Uma nova variante do coronavírus chamada BA.3.2 está sendo monitorada por pesquisadores em diferentes países, mas especialistas afirmam que, até agora, não há sinais de que ela represente um risco maior para a população.

O posicionamento foi divulgado na última sexta-feira (3/4) pela Global Virus Network (GVN), organização internacional que reúne especialistas em virologia de mais de 90 centros de pesquisa ao redor do mundo.

Segundo a entidade, as evidências disponíveis indicam que a variante faz parte do processo normal de evolução do vírus e não há motivo para preocupação pública elevada neste momento.

A BA.3.2 é uma sublinhagem da variante Ômicron do SARS-CoV-2 e está sendo acompanhada por sistemas globais de vigilância genômica, que analisam mudanças no material genético do vírus.

O que se sabe sobre a variante

Análises iniciais indicam que a BA.3.2 apresenta características de escape imunológico. O termo é usado quando mutações permitem que o vírus tenha maior facilidade para infectar pessoas que já possuem algum nível de imunidade, seja por vacinação ou por infecção anterior.

Essas alterações parecem estar ligadas a mudanças na proteína spike, estrutura do vírus responsável por se ligar às células humanas e principal alvo das respostas do sistema imunológico.

“Embora o escape imunológico possa aumentar a probabilidade de infecção ou reinfecção, isso não implica redução da proteção contra formas graves da doença”, ressalta a entidade em nota.

Até o momento, não há evidências de que a BA.3.2 esteja associada a quadros mais severos de Covid-19 ou a um aumento sustentado da transmissão.

Apelidada de “cigarra”

Em algumas reportagens, a variante passou a ser chamada informalmente de “cigarra”. Segundo o órgão, o nome não tem qualquer significado científico. O apelido surgiu em parte da cobertura da mídia para descrever o reaparecimento da linhagem após um período em que ela foi detectada com pouca frequência.

De acordo com os pesquisadores, esse tipo de denominação não indica um novo mecanismo de transmissão nem significa que o vírus seja diferente das outras variantes conhecidas.

Monitoramento deve ser constante

Para os especialistas da Global Virus Network, o surgimento da BA.3.2 reforça a importância de manter sistemas de vigilância ativa para acompanhar a evolução do coronavírus.

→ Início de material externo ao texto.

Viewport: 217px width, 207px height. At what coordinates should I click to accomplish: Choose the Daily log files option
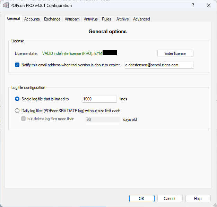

Entre as principais medidas apontadas estão o monitoramento genômico contínuo, a análise de amostras ambientais como águas residuais e a manutenção da capacidade de resposta dos sistemas de saúde.

A orientação para a população segue a mesma adotada para outras variantes. A entidade recomenda manter a vacinação atualizada, procurar atendimento médico em caso de sintomas e continuar adotando medidas básicas de prevenção quando necessário.

Segundo a rede internacional de pesquisadores, o acompanhamento de novas variantes continuará sendo feito à medida que mais dados científicos forem produzidos.